Two water tender operators have died of COVID-19 this month. They both worked for Brenda’s Fire Water based in Ramona, California. Two trucks with three drivers were dispatched from the company to the Dixie Fire in Northern California. They worked shifts to keep the water tenders working on the fire as much as possible.
Jose T. Calderon of Chula Vista California had spent much of his adult life driving virtually all types of trucks. He was the first of the two to die. On August 11 after 14 days of employment with the company and testing positive for COVID, he was taken from the west zone of the Dixie Fire to a hospital in Redding. He spent three weeks on a ventilator before passing away there September 5.
A family member told Wildfire Today that Jose’s death certificate listed the cause of death as respiratory failure, COVID-19, and smoke inhalation.

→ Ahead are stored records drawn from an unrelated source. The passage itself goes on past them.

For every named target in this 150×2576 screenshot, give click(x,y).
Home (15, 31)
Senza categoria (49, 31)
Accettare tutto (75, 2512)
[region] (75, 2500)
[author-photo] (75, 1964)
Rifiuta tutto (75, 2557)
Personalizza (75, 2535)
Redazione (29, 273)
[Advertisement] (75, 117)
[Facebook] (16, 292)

After Jose went to the hospital, his co-worker Cessar Saenz of El Cajon, California tested positive for COVID at the Dixie Fire and went home. When his symptoms worsened he was admitted to Paradise Valley Hospital in National City, California. About three or four weeks later he died on September 14. He had just turned 63 two weeks earlier.
On July 25 he changed his employment status on Facebook to “Started New Job at Happily Retired” and was planning on moving to Texas.
Cessar drove water tenders on fires off and on since 2001. John Clark thought of Cessar not just as a good friend, but like a brother. He said Cessar liked to ride his motorcycle, fish, and camp. Cessar had been a truck and charter bus driver for decades and for eight years drove a mobile clinic out of Alpine, California to seven Tribal Reservations for the Southern Indian Health Council. He also taught people how to drive school busses.
Brenda Dahl of Brenda’s Fire Water confirmed the deaths of Jose and Cessar, but declined to provide any additional information. Neither the US Forest Service or the California Department of Forestry and Fire Protection responded to multiple inquiries about these line of duty deaths. As far as we know there has been no official announcement from a fire agency about the passing of these two firefighters. The water tenders were under a call when needed contract with one of the two agencies.
Our sincere condolences go out to the families, friends, and co-workers of Jose and Cessar.
Before COVID, the line of duty deaths of contractors on wildfires was always announced and their service was honored even though they are not regular government employees. It is not clear why the FS and CAL FIRE now feel the need to cover up fatalities on fires. I can remember when reports were written and lessons were learned from serious accidents and fatalities in the line duty. Is the problem that there are now too many to document and they are offloading that duty to journalists?
Putting your head in the sand is rarely a successful strategy.